(Actividades propuestas)
• 1. Responde a estas preguntas sobre el texto del caso Rushdie:
(a) ¿Qué día fue apuñalado Salman Rushdie?
(b) ¿En qué película aparece brevemente Rushdie, según la descripción de la imagen?
(c) ¿Para qué suplemento escribe Montserrat Álvarez?
• 2. Cita sin cambios el fragmento del texto del caso Rushdie que comienza en "Publicado el 01" y termina en "no fue letal.".

(Texto base)
──────

Sir Salman, los inmigrantes y la condena invisible

Publicado el 01 septiembre 2022 por Moebius

Especial: El caso Rushdie, el novelista apuñalado el pasado viernes 12 de agosto cuando se disponía a dar una charla en Nueva York. El debate sobre la fatua del ayatolá Jomeini contra el escritor Salman Rushdie ha sido y es más complejo de lo que suele admitirse. En la imagen, la breve aparición de Salman Rushdie en una escena de la película "El Diario de Britney Jones" (2001). Por Montserrat Álvarez para el suplemento El Cultural del periódico ABC del Paraguay.

Por Montserrat Álvarez

El novelista Salman Rushdie fue apuñalado el pasado viernes 12 de agosto cuando se disponía a
dar una charla en Nueva York. Por fortuna, según las últimas noticias al momento (16 de agosto)
de escribir estas líneas, el ataque no fue letal.

──────

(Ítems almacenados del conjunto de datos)
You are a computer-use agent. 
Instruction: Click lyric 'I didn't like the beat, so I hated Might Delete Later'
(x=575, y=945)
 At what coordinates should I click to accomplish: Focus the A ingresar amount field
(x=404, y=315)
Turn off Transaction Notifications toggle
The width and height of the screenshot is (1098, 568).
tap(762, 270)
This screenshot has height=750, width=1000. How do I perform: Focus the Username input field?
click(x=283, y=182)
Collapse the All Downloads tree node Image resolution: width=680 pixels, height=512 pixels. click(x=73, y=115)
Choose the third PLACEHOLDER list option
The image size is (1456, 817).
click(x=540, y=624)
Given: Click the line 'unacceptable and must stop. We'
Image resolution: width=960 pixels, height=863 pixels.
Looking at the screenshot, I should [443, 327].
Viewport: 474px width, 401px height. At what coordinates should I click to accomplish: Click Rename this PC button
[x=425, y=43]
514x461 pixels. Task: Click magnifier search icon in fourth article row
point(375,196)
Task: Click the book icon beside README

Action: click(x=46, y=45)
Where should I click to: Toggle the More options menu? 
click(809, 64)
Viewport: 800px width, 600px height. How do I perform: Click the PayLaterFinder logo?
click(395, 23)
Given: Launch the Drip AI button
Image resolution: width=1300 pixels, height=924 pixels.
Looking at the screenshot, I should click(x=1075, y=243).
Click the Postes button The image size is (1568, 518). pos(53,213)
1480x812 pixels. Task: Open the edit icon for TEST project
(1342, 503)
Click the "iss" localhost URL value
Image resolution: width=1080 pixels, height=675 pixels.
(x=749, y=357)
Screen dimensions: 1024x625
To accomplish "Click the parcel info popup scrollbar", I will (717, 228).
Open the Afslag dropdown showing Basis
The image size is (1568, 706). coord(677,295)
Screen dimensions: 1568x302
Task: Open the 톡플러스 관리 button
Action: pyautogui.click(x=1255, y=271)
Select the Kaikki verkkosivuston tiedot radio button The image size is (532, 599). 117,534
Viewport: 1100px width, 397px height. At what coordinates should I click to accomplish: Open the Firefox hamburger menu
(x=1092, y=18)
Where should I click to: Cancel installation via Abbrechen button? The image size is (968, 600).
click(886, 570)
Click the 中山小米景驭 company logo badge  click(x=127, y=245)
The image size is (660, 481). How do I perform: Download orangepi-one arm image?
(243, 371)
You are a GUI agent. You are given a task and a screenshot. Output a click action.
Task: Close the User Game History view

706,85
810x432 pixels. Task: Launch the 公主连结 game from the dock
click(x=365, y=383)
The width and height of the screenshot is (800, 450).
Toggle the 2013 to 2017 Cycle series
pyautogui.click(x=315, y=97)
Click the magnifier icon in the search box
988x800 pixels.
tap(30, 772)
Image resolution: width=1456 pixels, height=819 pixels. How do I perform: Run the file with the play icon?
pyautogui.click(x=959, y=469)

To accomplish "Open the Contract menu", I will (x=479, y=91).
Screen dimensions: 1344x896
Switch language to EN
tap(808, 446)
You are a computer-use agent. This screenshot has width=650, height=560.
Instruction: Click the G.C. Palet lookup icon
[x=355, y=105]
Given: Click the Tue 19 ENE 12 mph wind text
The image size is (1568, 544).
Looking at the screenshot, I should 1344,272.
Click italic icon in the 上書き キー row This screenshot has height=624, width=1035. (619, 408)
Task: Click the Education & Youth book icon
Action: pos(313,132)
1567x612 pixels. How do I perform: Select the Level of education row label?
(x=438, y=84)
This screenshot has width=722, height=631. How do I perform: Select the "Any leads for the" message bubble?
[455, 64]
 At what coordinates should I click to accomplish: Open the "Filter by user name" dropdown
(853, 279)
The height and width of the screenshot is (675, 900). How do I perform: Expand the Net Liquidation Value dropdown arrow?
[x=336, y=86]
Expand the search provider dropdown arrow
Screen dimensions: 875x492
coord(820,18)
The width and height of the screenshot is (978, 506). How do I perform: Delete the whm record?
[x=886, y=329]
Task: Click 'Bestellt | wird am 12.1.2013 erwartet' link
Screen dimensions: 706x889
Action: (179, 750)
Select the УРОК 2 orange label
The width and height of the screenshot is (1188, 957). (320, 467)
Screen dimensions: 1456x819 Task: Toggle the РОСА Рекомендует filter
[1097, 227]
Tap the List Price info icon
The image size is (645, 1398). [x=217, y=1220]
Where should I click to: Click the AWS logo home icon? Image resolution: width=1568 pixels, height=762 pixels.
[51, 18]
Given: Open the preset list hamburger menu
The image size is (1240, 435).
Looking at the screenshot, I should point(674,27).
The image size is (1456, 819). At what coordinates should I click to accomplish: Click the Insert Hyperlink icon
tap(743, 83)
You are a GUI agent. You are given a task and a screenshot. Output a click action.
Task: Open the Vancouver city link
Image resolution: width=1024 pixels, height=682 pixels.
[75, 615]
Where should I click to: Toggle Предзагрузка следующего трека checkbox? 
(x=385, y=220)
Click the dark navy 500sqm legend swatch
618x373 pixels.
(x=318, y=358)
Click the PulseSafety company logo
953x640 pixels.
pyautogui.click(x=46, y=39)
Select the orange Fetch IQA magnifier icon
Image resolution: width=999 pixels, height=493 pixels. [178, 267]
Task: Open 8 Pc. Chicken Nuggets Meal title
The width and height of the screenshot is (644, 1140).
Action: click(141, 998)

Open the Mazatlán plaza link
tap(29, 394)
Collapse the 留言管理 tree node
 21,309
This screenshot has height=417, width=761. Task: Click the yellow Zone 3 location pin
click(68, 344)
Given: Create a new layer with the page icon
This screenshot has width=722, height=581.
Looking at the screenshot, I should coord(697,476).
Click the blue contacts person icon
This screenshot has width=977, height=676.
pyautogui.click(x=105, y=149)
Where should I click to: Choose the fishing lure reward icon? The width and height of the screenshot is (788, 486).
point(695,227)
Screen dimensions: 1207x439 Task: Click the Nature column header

──────

(Soluciones)
• 1.
(a) El viernes 12 de agosto.
(b) En "El Diario de Britney Jones" (2001).
(c) Para el suplemento El Cultural del periódico ABC del Paraguay.

• 2.
Publicado el 01 septiembre 2022 por Moebius

Especial: El caso Rushdie, el novelista apuñalado el pasado viernes 12 de agosto cuando se disponía a dar una charla en Nueva York. El debate sobre la fatua del ayatolá Jomeini contra el escritor Salman Rushdie ha sido y es más complejo de lo que suele admitirse. En la imagen, la breve aparición de Salman Rushdie en una escena de la película "El Diario de Britney Jones" (2001). Por Montserrat Álvarez para el suplemento El Cultural del periódico ABC del Paraguay.

Por Montserrat Álvarez

El novelista Salman Rushdie fue apuñalado el pasado viernes 12 de agosto cuando se disponía a
dar una charla en Nueva York. Por fortuna, según las últimas noticias al momento (16 de agosto)
de escribir estas líneas, el ataque no fue letal.